Actually, snapping other photographers in London, who are mostly foreign (although I’m guessing not this one), is easy now and is likely to stay easy for quite a while, because I look like one of them. You seldom see PCSOs asking Billion Monkey foreign tourists why they are taking photos, because if they did, it might cause an international incident and threaten the tourist trade. A few months back, I seem to recall a policeman harassing a tourist Billion Monkey, and it did cause an international incident and it did threaten the tourist trade.
Plus: Mr Clown says I’m - you have to scroll to the end - a genius. I ought not to care about such things, but I do.
Today, in London, it was the first first day of spring. What I mean is, it felt like the first day of spring, but wasn’t. The sky was cloudless, the temperature temperate. Tomorrow, it will almost certainly go back to being winter. Then in a fortnight’s time, there will be another first day of spring, followed by more winter. Eventually there will be a first day of spring that really is the beginning of spring.
I, of course, went out snapping. But because of the cloudlessness of the sky the photo that I took that I found the most striking, when I looked through them back home, was this one:
Ignore the Big London Thing on the right. I like it, but that’s not my point here.
Two other snaps also startled me, for a related reason. I was photo-ing Billion Monkeys, and the Big London Things they were photo-ing, preferably both at once. But what happens if you are photo-ing Billion Monkeys on the other side of the road, and a certain sort of rather boringly decorated lorry or bus drives past you just as you are snapping? This:
Modern Art! Masterly in their monumental restraint. Exhuberant, yet calm. Big and yet somehow small. Loud, and yet, almost perversely, soft. And a strong yet also oddly reticent comment on the decadence of late capitalism in era of mass consumerism. Click on them to get them bigger. If you need to.
Actually, I think the green one is someone dressed in green walking right in front of me, literally about a foot away from my camera, just as I was snapping. The thing is, if people don’t know you’re taking pictures, which is the situation when I am snapping Billion Monkeys, they don’t know to keep out of your way. Fair enough.

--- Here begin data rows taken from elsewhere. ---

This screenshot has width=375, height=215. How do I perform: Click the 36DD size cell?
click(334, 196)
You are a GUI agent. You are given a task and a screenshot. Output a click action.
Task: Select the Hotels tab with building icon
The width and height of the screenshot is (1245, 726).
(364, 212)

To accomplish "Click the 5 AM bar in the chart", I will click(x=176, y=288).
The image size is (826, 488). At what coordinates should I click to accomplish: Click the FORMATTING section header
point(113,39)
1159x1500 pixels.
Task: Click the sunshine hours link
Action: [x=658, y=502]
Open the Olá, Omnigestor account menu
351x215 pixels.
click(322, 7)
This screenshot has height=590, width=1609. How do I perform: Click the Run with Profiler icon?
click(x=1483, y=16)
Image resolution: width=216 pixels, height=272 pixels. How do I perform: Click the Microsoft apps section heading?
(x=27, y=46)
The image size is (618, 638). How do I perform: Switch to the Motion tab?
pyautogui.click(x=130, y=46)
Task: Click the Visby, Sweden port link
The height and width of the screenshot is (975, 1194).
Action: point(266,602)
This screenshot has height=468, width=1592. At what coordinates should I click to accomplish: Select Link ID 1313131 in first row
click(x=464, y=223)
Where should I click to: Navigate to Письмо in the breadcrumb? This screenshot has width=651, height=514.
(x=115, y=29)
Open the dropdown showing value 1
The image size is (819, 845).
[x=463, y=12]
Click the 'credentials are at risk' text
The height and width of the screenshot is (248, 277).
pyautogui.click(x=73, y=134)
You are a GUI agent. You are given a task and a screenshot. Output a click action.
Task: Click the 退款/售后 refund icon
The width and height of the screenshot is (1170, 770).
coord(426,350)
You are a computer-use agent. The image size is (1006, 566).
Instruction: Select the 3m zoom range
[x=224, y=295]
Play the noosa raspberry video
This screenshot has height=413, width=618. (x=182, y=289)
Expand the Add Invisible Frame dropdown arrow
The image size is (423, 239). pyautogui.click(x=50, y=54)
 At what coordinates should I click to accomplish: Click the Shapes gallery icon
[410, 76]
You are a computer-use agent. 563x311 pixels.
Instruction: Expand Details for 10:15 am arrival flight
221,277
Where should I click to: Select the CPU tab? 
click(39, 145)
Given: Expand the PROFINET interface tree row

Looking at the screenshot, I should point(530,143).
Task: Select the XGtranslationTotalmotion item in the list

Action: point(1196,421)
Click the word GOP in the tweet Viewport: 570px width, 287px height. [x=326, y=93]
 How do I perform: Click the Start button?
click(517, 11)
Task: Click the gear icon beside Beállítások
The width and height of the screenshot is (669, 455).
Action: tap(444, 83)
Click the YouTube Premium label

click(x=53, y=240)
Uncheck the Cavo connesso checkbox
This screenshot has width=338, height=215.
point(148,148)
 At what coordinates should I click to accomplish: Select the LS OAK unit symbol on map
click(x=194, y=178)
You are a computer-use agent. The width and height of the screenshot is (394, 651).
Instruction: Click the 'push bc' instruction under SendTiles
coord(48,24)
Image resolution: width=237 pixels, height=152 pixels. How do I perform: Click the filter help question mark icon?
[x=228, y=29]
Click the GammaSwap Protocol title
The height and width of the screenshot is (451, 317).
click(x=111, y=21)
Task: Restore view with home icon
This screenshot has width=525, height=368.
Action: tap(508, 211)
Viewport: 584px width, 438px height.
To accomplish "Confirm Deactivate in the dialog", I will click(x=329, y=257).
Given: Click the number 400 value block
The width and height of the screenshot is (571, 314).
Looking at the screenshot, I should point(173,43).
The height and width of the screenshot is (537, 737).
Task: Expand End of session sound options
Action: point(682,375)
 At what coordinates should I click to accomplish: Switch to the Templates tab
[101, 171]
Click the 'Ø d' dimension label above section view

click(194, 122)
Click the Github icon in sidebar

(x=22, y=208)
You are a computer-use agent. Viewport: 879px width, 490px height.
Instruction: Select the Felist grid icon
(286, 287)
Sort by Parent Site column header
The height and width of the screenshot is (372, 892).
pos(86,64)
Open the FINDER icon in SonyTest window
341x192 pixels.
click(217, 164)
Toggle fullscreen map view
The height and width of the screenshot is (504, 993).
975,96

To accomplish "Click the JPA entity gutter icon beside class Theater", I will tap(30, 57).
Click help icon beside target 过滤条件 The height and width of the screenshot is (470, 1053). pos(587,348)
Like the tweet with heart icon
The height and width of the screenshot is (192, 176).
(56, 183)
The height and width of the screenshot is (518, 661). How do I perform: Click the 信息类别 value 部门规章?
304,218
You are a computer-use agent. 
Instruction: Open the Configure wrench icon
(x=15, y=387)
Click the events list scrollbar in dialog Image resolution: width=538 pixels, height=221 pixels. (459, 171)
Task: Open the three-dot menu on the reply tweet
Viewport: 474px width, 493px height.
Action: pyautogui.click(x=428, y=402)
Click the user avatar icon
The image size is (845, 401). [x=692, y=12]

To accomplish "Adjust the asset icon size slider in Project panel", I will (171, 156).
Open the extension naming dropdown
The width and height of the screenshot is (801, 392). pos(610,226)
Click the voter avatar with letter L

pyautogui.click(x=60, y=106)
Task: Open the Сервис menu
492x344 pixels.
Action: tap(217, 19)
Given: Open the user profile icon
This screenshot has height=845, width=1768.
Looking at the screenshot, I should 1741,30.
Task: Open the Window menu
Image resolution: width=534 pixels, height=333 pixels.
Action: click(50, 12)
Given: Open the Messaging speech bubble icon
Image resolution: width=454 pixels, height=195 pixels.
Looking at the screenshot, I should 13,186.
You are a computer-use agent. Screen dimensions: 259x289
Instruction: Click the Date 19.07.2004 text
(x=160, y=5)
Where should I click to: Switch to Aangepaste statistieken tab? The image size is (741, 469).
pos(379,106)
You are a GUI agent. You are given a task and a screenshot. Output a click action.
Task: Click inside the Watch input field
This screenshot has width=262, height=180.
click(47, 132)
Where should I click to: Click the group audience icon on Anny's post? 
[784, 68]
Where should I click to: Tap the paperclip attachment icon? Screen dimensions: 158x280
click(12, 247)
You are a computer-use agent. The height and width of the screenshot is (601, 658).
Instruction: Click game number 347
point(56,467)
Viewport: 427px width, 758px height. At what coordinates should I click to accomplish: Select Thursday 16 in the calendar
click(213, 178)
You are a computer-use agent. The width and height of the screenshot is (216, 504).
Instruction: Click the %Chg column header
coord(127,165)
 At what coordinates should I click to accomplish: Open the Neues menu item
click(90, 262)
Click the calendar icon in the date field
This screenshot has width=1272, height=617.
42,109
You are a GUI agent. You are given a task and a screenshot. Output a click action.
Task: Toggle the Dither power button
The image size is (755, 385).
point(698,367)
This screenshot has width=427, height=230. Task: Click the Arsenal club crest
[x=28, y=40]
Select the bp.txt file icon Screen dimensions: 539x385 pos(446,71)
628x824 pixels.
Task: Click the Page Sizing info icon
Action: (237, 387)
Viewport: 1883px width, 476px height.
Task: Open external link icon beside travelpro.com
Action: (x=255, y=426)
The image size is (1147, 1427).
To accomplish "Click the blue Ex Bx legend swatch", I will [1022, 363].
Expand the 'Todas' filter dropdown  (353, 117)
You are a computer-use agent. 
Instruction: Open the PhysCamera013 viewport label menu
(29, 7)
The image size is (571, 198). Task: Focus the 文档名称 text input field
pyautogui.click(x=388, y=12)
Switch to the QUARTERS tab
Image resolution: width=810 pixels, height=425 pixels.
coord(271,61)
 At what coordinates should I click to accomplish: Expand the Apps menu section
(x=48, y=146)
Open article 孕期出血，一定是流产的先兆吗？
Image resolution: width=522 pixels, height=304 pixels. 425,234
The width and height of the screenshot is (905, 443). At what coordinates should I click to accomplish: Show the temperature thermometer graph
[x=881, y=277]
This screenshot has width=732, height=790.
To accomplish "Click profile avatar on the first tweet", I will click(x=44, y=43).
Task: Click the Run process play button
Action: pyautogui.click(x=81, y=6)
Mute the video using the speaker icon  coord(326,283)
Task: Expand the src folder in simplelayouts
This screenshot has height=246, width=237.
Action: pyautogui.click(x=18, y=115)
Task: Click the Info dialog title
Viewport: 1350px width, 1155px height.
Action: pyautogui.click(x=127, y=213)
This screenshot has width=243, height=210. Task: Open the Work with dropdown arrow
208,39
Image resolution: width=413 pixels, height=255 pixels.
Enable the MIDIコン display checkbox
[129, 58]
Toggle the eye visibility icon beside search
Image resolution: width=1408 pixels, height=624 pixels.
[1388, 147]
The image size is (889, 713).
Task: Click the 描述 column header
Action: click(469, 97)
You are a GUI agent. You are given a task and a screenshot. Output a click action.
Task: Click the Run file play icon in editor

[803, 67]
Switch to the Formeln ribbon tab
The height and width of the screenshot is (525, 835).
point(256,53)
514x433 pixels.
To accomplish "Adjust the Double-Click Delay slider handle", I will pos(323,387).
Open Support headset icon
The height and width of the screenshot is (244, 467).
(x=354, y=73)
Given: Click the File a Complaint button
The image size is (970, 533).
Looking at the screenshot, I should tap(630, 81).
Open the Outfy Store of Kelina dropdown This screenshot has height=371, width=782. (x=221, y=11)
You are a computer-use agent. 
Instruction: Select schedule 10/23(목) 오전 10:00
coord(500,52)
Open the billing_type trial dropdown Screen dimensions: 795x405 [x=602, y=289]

Paxman has just referred to this on Newsnight. “If a million monkeys were given typewriters, blah blah, Shakespeare, blah blah, but now a bunch of scientists at Edinburgh University actually have given a camera to some chimpanzees!” How could I ignore that?
Google google. Here‘s the story:
The team constructed a sturdy orange coloured box which had a monitor on the side acting as a viewfinder so the chimps could see what they were shooting.
John added: “I’m pretty sure they understood what they were filming.”
“We were dealing with an average group of chimps but they worked with us very well and gave it their best.”
Sadly, they were given just the one movie camera, not each given Billion Monkey cameras, which is what I would like to see.
Yesterday, the need for sheets took me to Primark, Oxford Street. Having obtained my sheets I walked along Oxford Street towards Bond Street, to inspect the HMV shop there, where the depressing news is that the space formerly occupied by classical now houses both classical and jazz, and lots of other wrinkly pop stuff like Frank Sinatra etc. Classical CD recording hurtles onwards, with ever more iterations of the standard repertoire and ever more obscure discoveries. But I guess for most, the internet is replacing the shops.
Classical CD shops are not the only businesses with problems. Take property development. Before I got to HMV Bond Street, I passed this huge building site, right next to Oxford Street:
I know. Not much like a building site, is it? What’s happened is they’ve stopped, and they are trying to sooth a bit of the pain by hiring the place out to advertisers. Hence the giant Fiat.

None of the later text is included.